This dissertation addresses critical challenges in causal discovery from whole-brainfMRI data, enhancing scalability, capturing contemporaneous effects, and handling complex neural dynamics. Popular methods like Granger Causality (GC) and Dynamic Causal Modeling (DCM) are limited by their scalability and inability to handle instantaneous effects and latent confounds, motivating a new approach. First, a comparative analysis reveals significant limitations in existing methods when applied to whole-brain fMRI data, emphasizing the need for improved accuracy and scalability. In response, we introduce CaLLTiF (Causal Discovery for Large-scale Low-resolution Time-series with Feedback), a novel constraint-based method that leverages conditional independence tests on both lagged and contemporaneous interactions.
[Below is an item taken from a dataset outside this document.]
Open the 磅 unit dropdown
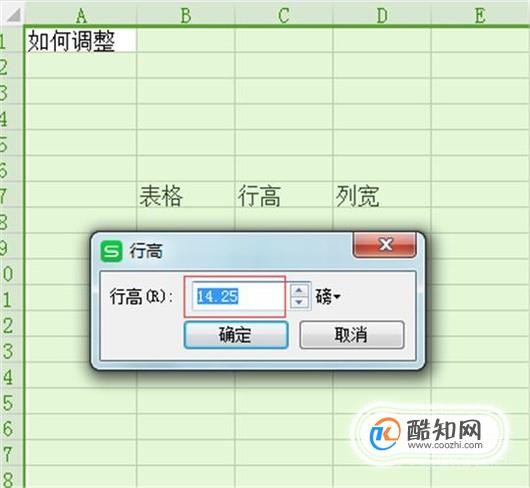(x=328, y=297)
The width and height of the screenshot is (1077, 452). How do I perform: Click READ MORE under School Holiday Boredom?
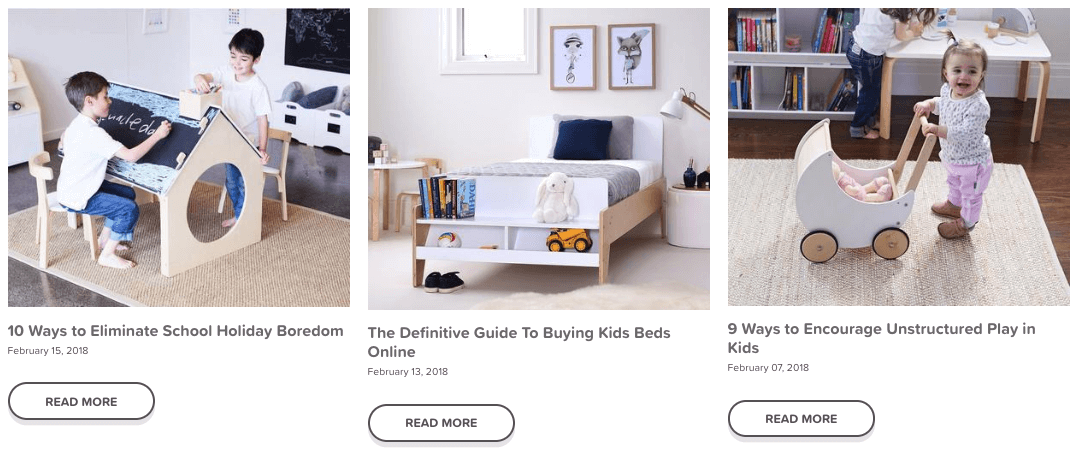(81, 402)
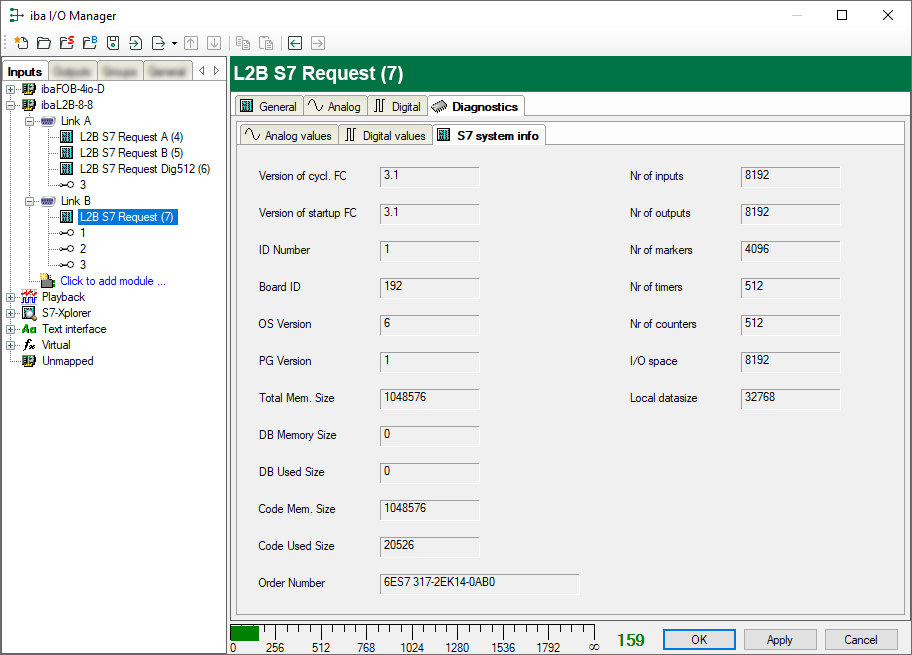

Validated on simulated fMRI data from the macaque connectome, CaLLTiF achievessuperior accuracy and scalability compared to existing methods. Applied to resting-state human fMRI, CaLLTiF constructs causal connectomes that exhibit consistent top-down influence from attention and default mode networks to sensorimotor areas, show Euclidean distance-dependent interactions, and are largely dominated by contemporaneous effects. These findings establish CaLLTiF as a powerful tool for capturing large-scale brain interactions in resting states. Further, CaLLTiF is applied to Decoded Neurofeedback (DecNef) studies, a technique combining real-time fMRI with multivariate pattern analysis. In this meta-study of five DecNef experiments, CaLLTiF reveals differences in causal connectivity between neurofeedback and control sessions, with certain connections positively correlated with neurofeedback performance. Neurofeedback graphs display unique dynamics, such as reduced average shortest path lengths and higher right-limbic nodal degree. Additionally, connections within bilateral control networks correlated with neurofeedback scores, underscoring key brain areas involved in neurofeedback efficacy. Distinctions in somatomotor connectivity further separate cognitive-focused from perception-focused neurofeedback sessions. Overall, this dissertation introduces CaLLTiF as a scalable and accurate solution for whole-brain causal discovery, offering valuable insights into resting-state brain organization and task-specific dynamics in neurofeedback. These findings provide new foundations for exploring causal brain interactions in both health and clinical neuroscience.